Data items
* Begin *

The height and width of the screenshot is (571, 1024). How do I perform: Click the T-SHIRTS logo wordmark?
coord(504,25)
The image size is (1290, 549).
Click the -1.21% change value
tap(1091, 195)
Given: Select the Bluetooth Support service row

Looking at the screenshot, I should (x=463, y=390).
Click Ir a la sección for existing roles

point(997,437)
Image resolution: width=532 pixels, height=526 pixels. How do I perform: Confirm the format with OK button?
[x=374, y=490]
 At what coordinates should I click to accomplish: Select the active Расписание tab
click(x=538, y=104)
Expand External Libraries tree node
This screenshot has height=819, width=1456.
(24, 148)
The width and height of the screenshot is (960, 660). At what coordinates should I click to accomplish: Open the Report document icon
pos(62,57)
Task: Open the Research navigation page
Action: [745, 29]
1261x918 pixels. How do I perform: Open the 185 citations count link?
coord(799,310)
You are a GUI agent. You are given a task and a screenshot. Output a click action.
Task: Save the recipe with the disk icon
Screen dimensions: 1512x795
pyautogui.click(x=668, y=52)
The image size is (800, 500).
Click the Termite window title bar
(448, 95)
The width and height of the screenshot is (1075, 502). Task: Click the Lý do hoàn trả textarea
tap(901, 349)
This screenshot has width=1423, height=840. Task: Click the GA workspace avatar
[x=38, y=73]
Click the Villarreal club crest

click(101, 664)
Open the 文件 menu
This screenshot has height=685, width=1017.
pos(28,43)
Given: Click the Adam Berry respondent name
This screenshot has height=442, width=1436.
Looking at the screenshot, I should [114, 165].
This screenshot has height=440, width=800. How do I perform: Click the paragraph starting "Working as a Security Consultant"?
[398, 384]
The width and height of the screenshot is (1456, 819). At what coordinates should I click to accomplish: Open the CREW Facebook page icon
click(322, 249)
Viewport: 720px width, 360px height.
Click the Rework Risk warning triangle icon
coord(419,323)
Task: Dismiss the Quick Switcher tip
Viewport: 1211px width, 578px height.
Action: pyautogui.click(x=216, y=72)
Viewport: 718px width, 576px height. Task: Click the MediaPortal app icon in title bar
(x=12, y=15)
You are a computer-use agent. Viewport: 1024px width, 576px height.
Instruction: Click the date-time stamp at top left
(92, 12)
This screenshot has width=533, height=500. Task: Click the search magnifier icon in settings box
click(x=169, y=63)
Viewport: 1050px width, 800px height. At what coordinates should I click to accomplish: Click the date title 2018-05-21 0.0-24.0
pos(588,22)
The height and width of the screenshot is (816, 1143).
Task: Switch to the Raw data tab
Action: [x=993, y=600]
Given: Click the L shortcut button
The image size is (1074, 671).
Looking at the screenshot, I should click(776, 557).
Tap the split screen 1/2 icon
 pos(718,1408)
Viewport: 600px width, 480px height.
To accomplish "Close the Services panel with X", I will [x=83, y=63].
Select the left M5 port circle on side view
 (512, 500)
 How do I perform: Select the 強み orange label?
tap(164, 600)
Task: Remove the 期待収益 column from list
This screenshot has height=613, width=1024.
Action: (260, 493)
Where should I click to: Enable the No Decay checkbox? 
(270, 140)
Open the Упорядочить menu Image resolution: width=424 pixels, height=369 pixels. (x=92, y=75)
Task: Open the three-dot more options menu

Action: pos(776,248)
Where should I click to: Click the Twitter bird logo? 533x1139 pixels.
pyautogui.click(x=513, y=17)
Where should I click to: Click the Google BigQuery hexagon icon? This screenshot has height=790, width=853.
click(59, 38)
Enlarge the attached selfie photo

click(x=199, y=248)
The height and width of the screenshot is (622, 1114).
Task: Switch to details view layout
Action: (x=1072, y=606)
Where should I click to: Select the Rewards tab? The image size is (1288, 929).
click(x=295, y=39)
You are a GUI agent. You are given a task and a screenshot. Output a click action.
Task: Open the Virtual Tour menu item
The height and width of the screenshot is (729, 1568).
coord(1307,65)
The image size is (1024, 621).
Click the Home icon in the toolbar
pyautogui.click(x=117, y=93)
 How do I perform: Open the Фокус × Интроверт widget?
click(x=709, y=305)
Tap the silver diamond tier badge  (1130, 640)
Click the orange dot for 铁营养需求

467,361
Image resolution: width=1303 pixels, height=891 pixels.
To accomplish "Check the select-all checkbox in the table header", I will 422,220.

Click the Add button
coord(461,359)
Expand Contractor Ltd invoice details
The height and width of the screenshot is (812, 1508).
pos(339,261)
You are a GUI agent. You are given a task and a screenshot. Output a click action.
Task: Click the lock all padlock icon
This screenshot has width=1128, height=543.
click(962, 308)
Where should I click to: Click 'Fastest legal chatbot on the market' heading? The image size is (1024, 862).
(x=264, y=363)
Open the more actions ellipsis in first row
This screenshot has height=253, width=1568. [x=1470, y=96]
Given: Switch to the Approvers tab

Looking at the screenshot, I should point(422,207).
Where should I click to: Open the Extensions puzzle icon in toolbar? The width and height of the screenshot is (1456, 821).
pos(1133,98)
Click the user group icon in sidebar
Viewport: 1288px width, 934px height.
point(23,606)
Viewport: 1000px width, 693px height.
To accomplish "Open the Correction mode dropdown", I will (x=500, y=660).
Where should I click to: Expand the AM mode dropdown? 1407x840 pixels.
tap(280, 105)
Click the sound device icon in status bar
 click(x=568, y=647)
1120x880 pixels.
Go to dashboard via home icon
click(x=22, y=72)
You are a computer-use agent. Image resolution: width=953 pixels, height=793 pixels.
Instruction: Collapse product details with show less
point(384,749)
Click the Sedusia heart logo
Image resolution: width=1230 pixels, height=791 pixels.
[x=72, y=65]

* End *

What to produce: Copy out every line from the one containing "The image size is (800, 500)." down to the one containing "click(101, 664)", both included, with nothing altered.

Expected answer:
The image size is (800, 500).
Click the Termite window title bar
(448, 95)
The width and height of the screenshot is (1075, 502). Task: Click the Lý do hoàn trả textarea
tap(901, 349)
This screenshot has width=1423, height=840. Task: Click the GA workspace avatar
[x=38, y=73]
Click the Villarreal club crest

click(101, 664)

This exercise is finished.